On croit tous que la définition principale des gens passe par leur activité professionnelle.
Au passage, c’est en partie pour ça, sans doute, qu’un ou deux retraités que je connais ont commencé par subir une légère déprime : ils doivent se redéfinir dans un monde qui valorise l’actif.
Ça demanderait à être développé, mais je suis sûr qu’au fond, tout ça vient de l’orientation capitaliste de notre culture. On ne peut pas croire que ces deux derniers siècles n’ont pas laissé de marques sur nos mentalités.
Alors non, je n’ai pas rien fait de ma journée. J’ai passé une journée avec ma fille, et c’est une chance folle.
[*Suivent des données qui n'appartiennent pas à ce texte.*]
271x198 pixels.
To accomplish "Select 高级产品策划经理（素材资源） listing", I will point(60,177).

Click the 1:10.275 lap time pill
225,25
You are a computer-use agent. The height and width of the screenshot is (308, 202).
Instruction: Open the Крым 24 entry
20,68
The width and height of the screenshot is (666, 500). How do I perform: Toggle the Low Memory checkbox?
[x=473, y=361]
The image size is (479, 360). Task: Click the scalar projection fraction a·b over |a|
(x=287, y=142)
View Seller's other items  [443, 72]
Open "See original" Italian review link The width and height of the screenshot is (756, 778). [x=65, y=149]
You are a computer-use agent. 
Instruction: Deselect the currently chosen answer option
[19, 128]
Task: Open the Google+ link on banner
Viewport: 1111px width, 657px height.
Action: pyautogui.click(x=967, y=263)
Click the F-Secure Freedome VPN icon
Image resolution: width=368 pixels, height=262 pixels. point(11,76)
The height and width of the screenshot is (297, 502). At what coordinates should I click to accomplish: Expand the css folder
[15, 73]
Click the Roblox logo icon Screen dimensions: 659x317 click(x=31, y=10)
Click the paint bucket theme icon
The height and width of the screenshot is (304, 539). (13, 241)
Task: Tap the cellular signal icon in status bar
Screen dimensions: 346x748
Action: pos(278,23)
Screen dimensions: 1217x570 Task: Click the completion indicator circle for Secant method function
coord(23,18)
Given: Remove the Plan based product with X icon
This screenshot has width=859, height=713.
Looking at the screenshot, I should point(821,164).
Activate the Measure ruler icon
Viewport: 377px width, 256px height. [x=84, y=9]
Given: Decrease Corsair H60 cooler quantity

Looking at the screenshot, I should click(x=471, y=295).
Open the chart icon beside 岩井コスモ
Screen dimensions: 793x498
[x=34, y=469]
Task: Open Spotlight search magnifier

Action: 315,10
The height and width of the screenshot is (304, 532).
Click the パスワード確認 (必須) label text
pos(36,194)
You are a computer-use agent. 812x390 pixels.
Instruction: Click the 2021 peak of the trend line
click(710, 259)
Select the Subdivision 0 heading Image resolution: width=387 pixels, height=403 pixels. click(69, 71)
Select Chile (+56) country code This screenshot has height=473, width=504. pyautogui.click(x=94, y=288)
Parce qu’on a beaucoup ri (une petite fille d’un an et demie aime rire, et son papa passe son temps à se rendre ridicule pour pouvoir rigoler avec elle), parce qu’on a fait des câlins, parce qu’on a causé par onomatopées, par syllabes approximatives, et par grimaces, de ce qu’on aime ou pas. Parce qu’on a été faire des courses, entendu des chiens (« wa, wa », oui, c’est un chien), vu des oiseaux (pardon, des « zazos »). Parce qu’on a enfilé les gants multicolores de maman, que ça fait des grandes mains et que c’est rigolo.
Parce qu’on a couru après un oeuf en plastique de la dînette, qui rebondit dans tous les sens et si ça, ce n’est pas une source de rire hystérique...
Parce qu’on a lu des histoires de bulles de savons, de petits chiens, de chats qui prennent toute la place sur le lit.
Parce qu’on a tiré la queue du chat — non, ce n’est pas bien. Oui, une gentille grosse caresse... qui finit en bourrade dans la truffe, mais c’est l’intention qui compte.
À cause de nos habitudes de vie, on finirait par oublier que ce qui compte n’a rien à voir avec la postérité ni la qualité de notre travail. Au final, il faudra juste avoir su savourer les instants magiques.
Une journée entière avec un petit miracle n’est pas de trop, passe plus vite qu’on ne l’imaginait, et n’est surtout pas perdue.